DRGE: Exames Essenciais e Quando Solicitar Cada Um

UFPA/HUJBB - Hospital Universitário João de Barros Barreto - Belém (PA) — Prova 2024

Enunciado

Paciente apresenta sintomas compatíveis com DRGE, como pirose, eructação e regurgitação. Para a investigação dessa patologia, o exame que NÃO faz parte da rotina de solicitação é a

Alternativas

  1. A) Endoscopia Digestiva Alta.
  2. B) Cintilografia Esofágica.
  3. C) Ecoendoscopia.
  4. D) Phmetria Esofágica.
  5. E) Impedanciometria Esofágica.

Pérola Clínica

DRGE: Ecoendoscopia NÃO é exame de rotina; reservada para complicações ou pré-operatório.

Resumo-Chave

A ecoendoscopia é um exame de alta complexidade e custo, geralmente reservado para estadiamento de neoplasias ou avaliação de lesões submucosas, não sendo indicada na rotina de investigação da DRGE não complicada. Os exames de rotina incluem EDA, pHmetria e impedanciometria.

Contexto Educacional

A Doença do Refluxo Gastroesofágico (DRGE) é uma condição comum caracterizada pelo retorno do conteúdo gástrico para o esôfago, causando sintomas como pirose, regurgitação e dor torácica. Sua prevalência é alta e impacta significativamente a qualidade de vida dos pacientes, sendo um tema frequente em provas de residência médica.

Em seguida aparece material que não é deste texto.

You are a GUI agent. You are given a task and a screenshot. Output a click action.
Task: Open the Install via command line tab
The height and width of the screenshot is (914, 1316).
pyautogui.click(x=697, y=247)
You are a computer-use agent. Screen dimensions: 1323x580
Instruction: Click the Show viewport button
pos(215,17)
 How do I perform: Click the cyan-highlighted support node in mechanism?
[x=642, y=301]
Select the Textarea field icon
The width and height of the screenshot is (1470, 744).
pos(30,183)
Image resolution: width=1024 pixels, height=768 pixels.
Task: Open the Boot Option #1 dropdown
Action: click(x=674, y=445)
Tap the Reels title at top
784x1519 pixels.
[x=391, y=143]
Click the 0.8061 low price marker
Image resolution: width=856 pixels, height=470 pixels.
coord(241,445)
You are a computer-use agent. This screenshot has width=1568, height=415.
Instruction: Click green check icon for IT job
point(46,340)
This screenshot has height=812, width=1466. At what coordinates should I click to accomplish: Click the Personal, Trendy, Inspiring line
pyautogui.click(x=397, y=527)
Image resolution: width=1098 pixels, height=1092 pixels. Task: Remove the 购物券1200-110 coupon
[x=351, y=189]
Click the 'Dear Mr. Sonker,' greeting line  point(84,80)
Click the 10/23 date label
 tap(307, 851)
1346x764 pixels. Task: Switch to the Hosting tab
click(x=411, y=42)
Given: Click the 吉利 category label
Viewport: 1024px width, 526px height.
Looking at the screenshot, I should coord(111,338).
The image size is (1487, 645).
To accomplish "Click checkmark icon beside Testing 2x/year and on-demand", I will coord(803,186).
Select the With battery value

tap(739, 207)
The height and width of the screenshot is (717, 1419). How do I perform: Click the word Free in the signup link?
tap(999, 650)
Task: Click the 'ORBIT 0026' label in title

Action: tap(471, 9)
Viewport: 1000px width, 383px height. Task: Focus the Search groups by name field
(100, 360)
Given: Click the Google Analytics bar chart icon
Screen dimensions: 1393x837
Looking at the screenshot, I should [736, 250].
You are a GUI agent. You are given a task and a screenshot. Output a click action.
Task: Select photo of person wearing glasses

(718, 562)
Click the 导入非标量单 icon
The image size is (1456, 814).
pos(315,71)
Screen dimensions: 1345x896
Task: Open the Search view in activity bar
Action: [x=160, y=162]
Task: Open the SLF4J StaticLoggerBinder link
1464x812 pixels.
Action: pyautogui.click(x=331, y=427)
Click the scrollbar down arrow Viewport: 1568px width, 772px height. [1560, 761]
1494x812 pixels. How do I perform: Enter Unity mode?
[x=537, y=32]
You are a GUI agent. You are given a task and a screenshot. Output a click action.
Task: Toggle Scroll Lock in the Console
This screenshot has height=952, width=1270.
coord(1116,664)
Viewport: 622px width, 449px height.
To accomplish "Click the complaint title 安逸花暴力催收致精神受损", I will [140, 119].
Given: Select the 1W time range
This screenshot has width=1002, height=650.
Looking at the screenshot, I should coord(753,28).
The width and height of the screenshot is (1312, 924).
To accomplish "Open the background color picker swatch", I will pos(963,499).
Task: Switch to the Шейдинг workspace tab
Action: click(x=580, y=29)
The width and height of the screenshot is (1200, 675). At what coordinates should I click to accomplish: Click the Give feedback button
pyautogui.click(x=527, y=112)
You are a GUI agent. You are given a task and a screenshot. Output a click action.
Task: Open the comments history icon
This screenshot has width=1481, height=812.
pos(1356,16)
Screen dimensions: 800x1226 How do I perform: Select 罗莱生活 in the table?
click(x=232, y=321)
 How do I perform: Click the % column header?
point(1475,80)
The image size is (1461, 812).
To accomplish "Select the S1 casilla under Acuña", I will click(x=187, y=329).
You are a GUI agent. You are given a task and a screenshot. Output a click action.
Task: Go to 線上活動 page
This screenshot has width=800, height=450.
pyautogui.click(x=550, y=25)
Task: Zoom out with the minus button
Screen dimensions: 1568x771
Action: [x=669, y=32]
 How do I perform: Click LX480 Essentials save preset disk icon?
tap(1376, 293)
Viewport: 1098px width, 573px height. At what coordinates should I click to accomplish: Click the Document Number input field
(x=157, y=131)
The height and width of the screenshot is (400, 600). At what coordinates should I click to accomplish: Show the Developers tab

O diagnóstico é frequentemente clínico, mas exames complementares são essenciais para confirmar a doença, avaliar a gravidade e excluir outras patologias. A investigação da DRGE geralmente começa com a Endoscopia Digestiva Alta (EDA), que permite visualizar a mucosa esofágica, identificar esofagite, úlceras ou esôfago de Barrett, e realizar biópsias. A pHmetria esofágica de 24 horas é o padrão-ouro para o diagnóstico de refluxo ácido patológico, quantificando a exposição ácida do esôfago e correlacionando-a com os sintomas. A impedanciometria esofágica, muitas vezes combinada com a pHmetria, é valiosa para detectar refluxos não ácidos e em pacientes com sintomas refratários à terapia com inibidores da bomba de prótons (IBP). A ecoendoscopia, por outro lado, é um exame que combina endoscopia com ultrassonografia, oferecendo imagens detalhadas das camadas da parede do trato gastrointestinal e estruturas adjacentes. Suas principais indicações são o estadiamento de neoplasias, avaliação de lesões submucosas e doenças do pâncreas e vias biliares. Não é um exame de rotina para a investigação da DRGE não complicada, sendo reservada para situações específicas de avaliação de complicações ou pré-operatório, o que a torna a alternativa correta como exame que NÃO faz parte da rotina.

Perguntas Frequentes

Quais são os exames de primeira linha para investigar a DRGE?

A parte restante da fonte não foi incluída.